You only need one short glimpse of the Nordhavn 52 to know exactly what she is about. This is not a boat whose appearance belies her functional characteristics. She is a meaty, heavy vessel built to take people around the world and, most importantly, get them home safely, even if they encounter some of the worst weather and seas out there.
Her wide, functional, shelter-providing Portuguese bridge means that you can venture outside in rough water and be assured you won’t fall in the drink. It’s also a nice thing to have aboard if kids or pets will be skittering around the place. Also extremely functional is the boat’s windshield, just aft of the bridge. Don’t tell any of the lovers of sleek cruisers with their raked-back windshields, but a reverse pilothouse windshield is significantly more functional. Imagine both designs being drenched by a big wave. Which would shed the water and regain lines of sight more quickly? It’s the reason why you see that design on so many working boats and military craft. It works. If you’re in waves big enough to hit the windshield on a 52-footer, then you definitely want to be able to see as quickly as freaking possible.

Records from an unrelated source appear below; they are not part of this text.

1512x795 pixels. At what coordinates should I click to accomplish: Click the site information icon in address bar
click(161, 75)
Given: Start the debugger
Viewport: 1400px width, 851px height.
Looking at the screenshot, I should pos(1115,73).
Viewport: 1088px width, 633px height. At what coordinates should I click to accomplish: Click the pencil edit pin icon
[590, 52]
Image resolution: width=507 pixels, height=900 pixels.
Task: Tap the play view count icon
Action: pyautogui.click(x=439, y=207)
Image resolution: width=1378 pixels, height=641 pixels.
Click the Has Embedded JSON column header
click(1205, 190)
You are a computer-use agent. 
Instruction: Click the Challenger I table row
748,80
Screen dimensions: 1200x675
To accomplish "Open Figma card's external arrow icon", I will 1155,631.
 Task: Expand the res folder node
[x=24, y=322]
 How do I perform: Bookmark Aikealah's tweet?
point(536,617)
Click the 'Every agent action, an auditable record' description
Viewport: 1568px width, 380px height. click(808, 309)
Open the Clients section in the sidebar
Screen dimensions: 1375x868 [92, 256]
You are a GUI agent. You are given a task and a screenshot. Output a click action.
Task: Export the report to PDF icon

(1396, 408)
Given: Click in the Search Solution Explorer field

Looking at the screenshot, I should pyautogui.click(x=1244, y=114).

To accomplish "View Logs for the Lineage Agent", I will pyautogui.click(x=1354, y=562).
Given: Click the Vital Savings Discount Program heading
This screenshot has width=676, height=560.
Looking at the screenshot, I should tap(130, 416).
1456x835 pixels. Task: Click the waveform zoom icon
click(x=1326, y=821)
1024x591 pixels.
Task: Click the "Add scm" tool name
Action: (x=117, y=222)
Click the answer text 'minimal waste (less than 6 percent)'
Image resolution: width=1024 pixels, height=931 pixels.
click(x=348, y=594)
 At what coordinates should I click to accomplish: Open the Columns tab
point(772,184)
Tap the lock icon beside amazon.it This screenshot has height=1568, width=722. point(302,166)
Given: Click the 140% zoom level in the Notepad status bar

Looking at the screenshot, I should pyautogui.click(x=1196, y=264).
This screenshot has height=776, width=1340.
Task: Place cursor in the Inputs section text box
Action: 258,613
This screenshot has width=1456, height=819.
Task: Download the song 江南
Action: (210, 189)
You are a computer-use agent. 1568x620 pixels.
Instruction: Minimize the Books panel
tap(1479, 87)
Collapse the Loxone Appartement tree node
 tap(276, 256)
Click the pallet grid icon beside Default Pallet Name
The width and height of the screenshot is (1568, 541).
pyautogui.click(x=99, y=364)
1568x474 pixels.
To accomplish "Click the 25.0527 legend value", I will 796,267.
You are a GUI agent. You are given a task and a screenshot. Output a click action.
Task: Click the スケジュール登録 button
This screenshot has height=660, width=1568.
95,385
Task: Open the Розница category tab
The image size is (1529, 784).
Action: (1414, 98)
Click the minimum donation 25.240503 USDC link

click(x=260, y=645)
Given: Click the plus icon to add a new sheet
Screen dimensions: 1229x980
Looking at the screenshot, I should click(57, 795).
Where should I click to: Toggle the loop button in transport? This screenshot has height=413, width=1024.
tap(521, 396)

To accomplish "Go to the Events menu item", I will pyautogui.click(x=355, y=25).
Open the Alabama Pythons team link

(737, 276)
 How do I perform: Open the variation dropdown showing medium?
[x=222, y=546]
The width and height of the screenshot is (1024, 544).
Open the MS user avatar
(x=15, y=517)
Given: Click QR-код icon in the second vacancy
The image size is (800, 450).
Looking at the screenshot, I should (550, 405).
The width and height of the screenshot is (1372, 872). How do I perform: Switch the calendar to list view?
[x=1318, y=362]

Of course, even if you do lose the view for a bit on a boat like this, you’ll probably be OK. Or at least in as good shape as you could hope to be in. The 52 is built to category A, offshore unlimited standards. And she’s a tank. My test boat was displacing just under 100,000 pounds during my sea trial, ten percent of which is encompassed by lead ballast in the keel. She’s so big in fact that she caught the wife of the couple who owns the boat off guard. They were seeing the 52 for the first time while I was running my sea trial. And after moving some fenders around, the wife came up to the helm wide-eyed. “I don’t usually talk like this,” she said, “but holy shit this is a big boat!” Don’t say I didn’t warn you.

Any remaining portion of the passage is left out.